Because forward-looking statements involve risks and uncertainties, there are
many factors that could cause our actual results, performance or achievements
to differ materially from those expressed or implied by our forward-looking
statements. This note contains important cautionary statements of the known
factors that we consider could materially affect the accuracy of our
forward-looking statements and adversely affect our business, results of
operations and financial position. Additionally, many of these risks and
uncertainties are currently amplified by and will continue to be amplified by,
or in the future may be amplified by, the COVID-19 outbreak. It is not
possible to predict or identify all such risks. There may be additional risks
that we consider immaterial or which are unknown. These factors include, but
are not limited to, the following:
* COVID-19 has had, and is expected to continue to have, a significant impact
on our financial condition and operations, which impacts our ability to obtain
acceptable financing to fund resulting reductions in cash from operations. The
current, and uncertain future, impact of the COVID-19 outbreak, including its
effect on the ability or desire of people to travel (including on cruises), is
expected to continue to impact our results, operations, outlooks, plans,
goals, growth, reputation, litigation, cash flows, liquidity, and stock price
* As a result of the COVID-19 outbreak, we have paused our guest cruise
operations, and if we are unable to re-commence normal operations in the
near-term, and further extend covenant waivers for certain agreements for
which waivers do not currently cover periods after March 2021 (if needed), we
may be out of compliance with a maintenance covenant in certain of our debt
facilities
* World events impacting the ability or desire of people to travel may lead to
a decline in demand for cruises
* Incidents concerning our ships, guests or the cruise vacation industry as
well as adverse weather conditions and other natural disasters may impact the
satisfaction of our guests and crew and lead to reputational damage
* Changes in and non-compliance with laws and regulations under which we
operate, such as those relating to health, environment, safety and security,
data privacy and protection, anti-corruption, economic sanctions, trade
protection and tax may lead to litigation, enforcement actions, fines,
penalties, and reputational damage
* Breaches in data security and lapses in data privacy as well as disruptions
and other damages to our principal offices, information technology operations
and system networks and failure to keep pace with developments in technology
may adversely impact our business operations, the satisfaction of our guests
and crew and lead to reputational damage
* Ability to recruit, develop and retain qualified shipboard personnel who
live away from home for extended periods of time may adversely impact our
business operations, guest services and satisfaction
* Increases in fuel prices, changes in the types of fuel consumed and
availability of fuel supply may adversely impact our scheduled itineraries and
costs
* Fluctuations in foreign currency exchange rates may adversely impact our
financial results
* Overcapacity and competition in the cruise and land-based vacation industry
may lead to a decline in our cruise sales, pricing and destination options
* Geographic regions in which we try to expand our business may be slow to
develop or ultimately not develop how we expect
* Inability to implement our shipbuilding programs and ship repairs,
maintenance and refurbishments may adversely impact our business operations
and the satisfaction of our guests
The ordering of the risk factors set forth above is not intended to reflect
our indication of priority or likelihood.

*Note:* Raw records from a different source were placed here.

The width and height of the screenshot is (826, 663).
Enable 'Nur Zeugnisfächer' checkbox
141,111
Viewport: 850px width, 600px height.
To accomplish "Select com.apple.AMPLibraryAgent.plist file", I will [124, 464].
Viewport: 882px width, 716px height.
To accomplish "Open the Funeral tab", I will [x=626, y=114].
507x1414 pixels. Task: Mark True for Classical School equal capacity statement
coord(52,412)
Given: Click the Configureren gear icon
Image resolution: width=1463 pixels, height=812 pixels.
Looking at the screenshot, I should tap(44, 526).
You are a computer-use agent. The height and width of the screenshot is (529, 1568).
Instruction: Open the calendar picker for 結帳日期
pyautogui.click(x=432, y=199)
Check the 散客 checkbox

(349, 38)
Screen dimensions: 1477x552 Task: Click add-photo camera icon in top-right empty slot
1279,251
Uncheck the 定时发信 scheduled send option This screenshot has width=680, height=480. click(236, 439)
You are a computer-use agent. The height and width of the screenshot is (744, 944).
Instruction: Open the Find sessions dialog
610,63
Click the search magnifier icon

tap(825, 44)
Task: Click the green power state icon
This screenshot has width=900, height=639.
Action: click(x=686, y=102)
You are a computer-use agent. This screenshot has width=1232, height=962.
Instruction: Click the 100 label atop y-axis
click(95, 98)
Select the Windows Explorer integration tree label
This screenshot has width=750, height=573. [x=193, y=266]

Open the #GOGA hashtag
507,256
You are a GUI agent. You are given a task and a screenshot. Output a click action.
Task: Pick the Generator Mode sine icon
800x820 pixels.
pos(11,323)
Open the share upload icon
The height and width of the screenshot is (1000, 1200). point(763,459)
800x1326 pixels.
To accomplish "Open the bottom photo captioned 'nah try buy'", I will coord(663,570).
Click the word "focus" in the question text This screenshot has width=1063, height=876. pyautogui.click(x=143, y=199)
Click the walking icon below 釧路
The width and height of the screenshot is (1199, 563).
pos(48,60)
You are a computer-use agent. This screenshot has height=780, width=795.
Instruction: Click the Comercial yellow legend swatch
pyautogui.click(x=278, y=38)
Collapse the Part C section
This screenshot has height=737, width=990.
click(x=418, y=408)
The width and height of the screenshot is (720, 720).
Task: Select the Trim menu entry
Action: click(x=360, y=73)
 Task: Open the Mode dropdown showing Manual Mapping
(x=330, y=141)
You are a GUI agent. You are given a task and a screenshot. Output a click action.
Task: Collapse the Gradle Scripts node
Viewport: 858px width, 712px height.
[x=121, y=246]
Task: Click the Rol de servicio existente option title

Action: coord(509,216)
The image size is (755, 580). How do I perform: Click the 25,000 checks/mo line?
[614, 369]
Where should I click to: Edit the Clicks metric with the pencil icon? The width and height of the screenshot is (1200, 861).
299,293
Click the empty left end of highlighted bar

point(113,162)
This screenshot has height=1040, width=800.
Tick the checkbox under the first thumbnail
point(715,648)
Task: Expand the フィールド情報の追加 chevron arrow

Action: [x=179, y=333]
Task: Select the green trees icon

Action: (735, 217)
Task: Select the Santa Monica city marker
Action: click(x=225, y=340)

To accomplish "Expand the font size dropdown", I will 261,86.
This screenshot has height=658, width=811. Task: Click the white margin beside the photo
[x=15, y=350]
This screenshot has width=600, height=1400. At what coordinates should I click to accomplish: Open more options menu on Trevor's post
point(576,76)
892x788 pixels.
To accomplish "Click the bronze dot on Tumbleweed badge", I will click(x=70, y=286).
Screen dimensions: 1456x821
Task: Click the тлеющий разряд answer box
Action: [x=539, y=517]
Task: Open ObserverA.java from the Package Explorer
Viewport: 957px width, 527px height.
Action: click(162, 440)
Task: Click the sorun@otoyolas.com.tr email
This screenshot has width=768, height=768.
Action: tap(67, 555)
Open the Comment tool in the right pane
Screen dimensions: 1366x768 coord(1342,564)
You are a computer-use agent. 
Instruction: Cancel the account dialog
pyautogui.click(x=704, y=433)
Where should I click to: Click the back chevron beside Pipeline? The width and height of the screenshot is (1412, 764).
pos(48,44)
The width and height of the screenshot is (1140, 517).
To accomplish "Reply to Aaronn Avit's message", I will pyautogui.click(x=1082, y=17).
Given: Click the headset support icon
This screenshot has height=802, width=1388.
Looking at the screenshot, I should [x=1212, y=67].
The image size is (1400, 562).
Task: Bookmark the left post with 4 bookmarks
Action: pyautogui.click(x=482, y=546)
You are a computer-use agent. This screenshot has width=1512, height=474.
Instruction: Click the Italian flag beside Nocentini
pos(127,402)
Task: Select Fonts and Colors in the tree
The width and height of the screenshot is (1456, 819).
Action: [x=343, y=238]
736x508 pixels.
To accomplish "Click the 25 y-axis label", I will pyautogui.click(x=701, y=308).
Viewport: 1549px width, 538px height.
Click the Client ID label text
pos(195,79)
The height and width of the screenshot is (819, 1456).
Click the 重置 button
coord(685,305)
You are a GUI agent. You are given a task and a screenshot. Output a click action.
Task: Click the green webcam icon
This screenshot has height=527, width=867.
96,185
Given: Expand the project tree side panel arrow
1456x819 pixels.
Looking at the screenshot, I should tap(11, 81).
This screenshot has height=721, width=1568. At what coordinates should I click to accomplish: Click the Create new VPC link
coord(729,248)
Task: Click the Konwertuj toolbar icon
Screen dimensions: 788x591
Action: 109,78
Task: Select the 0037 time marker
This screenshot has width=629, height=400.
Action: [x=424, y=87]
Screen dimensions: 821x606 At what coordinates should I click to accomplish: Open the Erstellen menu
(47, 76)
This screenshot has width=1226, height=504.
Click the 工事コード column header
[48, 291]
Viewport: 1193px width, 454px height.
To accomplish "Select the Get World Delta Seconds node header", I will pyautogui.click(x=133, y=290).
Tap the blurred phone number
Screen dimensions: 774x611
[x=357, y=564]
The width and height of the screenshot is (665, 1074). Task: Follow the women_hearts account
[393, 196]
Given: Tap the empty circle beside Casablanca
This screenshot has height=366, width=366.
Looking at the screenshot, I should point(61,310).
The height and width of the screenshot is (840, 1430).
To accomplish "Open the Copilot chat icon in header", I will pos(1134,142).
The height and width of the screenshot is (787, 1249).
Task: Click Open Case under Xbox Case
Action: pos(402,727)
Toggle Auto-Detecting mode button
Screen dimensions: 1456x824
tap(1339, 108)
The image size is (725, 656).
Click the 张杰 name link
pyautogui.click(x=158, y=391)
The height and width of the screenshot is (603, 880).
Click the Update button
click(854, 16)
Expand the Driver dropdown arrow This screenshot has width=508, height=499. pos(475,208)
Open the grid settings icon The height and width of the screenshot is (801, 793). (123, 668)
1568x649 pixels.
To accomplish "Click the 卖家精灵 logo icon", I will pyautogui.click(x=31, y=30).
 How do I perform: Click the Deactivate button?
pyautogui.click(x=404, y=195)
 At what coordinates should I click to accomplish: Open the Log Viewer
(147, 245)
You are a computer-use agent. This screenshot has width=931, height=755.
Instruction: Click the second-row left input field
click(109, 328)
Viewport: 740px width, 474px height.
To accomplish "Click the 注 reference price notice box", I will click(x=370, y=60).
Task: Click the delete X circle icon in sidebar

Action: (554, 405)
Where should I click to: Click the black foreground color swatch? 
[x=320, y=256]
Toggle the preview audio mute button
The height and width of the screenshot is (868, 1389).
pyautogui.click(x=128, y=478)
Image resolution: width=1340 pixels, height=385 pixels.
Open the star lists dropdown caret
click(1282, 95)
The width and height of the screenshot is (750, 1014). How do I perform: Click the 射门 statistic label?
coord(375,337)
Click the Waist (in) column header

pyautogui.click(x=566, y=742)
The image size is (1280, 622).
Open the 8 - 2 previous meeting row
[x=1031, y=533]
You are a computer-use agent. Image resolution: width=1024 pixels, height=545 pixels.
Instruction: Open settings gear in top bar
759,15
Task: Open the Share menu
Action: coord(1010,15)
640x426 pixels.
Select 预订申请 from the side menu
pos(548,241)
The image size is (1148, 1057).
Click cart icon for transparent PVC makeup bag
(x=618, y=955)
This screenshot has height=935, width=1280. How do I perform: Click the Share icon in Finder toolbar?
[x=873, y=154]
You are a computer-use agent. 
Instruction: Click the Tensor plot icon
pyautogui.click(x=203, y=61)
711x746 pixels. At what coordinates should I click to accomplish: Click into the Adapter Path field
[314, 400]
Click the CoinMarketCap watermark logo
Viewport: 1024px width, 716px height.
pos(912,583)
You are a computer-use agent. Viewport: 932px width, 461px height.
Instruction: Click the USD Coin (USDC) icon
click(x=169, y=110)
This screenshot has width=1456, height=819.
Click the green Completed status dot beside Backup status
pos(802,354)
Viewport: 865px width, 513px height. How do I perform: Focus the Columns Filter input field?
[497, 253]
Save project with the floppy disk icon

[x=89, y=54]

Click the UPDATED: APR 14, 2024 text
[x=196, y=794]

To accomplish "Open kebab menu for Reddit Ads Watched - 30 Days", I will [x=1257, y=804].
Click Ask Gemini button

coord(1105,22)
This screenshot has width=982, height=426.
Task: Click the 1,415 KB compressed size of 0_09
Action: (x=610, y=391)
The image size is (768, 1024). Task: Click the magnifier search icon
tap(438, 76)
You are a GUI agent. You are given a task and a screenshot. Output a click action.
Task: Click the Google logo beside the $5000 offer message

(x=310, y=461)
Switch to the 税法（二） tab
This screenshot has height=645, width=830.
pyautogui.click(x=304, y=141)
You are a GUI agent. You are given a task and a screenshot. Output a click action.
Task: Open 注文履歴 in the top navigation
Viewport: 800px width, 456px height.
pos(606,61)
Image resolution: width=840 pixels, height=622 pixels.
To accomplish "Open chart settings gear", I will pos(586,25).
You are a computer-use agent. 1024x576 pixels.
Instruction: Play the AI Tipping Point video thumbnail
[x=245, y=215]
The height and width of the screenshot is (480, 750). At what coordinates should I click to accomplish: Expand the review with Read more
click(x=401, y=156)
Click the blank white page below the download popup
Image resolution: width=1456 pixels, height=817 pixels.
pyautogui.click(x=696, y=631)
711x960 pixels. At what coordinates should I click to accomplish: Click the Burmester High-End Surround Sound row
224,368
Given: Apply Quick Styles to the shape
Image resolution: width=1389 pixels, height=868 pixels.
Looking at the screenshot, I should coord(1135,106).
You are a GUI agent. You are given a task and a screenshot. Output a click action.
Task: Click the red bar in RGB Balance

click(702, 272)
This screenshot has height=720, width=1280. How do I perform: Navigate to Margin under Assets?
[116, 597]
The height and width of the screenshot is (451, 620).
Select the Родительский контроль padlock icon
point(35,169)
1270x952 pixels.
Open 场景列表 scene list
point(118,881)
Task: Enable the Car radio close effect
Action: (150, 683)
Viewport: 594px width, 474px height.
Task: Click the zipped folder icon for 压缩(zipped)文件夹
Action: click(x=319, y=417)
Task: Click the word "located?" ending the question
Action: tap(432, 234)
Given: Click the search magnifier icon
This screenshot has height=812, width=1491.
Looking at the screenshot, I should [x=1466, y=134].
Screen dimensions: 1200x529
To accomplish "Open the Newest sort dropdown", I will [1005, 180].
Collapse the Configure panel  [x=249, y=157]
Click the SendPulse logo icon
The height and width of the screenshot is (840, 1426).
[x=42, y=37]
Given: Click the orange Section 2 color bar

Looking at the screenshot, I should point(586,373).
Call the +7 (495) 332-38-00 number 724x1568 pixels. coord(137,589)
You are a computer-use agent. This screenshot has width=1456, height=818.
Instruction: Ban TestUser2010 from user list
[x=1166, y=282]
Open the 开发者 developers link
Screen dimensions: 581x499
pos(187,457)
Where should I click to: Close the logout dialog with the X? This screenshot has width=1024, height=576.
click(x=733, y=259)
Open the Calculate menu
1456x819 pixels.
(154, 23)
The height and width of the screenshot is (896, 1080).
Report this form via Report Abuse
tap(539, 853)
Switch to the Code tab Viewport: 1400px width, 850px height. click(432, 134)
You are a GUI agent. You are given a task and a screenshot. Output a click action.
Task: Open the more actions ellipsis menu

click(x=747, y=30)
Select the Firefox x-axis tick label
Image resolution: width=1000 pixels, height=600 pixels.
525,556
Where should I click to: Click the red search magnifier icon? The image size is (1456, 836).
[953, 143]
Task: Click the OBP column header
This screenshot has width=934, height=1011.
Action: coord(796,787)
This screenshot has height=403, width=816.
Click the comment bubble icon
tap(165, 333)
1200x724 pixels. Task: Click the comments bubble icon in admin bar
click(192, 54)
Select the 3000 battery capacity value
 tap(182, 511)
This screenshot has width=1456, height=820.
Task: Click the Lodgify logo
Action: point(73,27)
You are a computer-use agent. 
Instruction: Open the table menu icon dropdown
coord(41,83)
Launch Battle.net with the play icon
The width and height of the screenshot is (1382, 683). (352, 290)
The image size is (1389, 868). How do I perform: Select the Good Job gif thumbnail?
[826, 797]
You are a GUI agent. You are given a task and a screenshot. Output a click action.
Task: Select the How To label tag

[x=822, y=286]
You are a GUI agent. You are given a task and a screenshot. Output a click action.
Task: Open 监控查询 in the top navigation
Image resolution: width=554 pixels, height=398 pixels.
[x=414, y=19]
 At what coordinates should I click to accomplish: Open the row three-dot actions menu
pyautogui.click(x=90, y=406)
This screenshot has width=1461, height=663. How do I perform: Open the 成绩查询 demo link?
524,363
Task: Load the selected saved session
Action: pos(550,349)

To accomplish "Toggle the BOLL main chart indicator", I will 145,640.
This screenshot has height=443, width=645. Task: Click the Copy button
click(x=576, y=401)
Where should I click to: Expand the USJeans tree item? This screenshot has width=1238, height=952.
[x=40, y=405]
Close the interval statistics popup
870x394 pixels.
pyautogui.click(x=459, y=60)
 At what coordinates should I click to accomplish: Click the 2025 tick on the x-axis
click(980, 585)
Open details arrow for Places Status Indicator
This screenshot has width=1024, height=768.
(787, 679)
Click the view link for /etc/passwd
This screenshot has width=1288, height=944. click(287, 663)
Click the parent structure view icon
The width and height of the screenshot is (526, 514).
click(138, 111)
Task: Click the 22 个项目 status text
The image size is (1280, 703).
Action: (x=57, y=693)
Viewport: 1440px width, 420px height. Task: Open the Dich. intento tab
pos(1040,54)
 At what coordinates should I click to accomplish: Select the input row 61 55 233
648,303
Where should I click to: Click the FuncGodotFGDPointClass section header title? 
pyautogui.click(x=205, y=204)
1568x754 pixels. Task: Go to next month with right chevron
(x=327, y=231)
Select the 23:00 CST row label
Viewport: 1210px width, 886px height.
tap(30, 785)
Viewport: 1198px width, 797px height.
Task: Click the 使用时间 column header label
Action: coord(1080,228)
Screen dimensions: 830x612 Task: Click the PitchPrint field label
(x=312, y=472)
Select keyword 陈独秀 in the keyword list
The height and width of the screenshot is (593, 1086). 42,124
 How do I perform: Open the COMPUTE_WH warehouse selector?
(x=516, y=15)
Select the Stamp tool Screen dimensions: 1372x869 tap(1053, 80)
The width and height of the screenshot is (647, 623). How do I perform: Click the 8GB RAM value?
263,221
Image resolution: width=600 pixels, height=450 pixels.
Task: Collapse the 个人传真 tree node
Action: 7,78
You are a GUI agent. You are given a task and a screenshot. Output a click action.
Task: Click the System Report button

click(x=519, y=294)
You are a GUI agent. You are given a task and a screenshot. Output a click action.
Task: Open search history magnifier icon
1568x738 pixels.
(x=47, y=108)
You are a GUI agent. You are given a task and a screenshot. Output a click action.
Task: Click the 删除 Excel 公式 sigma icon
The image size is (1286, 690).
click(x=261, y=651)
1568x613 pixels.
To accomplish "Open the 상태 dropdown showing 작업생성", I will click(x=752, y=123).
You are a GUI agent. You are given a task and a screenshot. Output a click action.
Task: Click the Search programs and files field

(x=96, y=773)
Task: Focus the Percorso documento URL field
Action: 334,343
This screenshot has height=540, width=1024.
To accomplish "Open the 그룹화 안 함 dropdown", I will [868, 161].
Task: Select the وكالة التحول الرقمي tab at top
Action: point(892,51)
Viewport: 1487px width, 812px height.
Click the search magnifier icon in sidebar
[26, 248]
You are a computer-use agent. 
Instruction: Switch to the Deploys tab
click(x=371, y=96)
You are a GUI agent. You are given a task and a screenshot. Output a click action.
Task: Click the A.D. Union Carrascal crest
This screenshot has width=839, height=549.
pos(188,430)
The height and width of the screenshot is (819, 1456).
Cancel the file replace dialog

Forward-looking statements should not be relied upon as a prediction of actual
results. Subject to any continuing obligations under applicable law or any
relevant stock exchange rules, we expressly disclaim any obligation to
disseminate, after the date of this document, any updates or revisions to any
such forward-looking statements to reflect any change in expectations or
events, conditions or circumstances on which any such statements are based.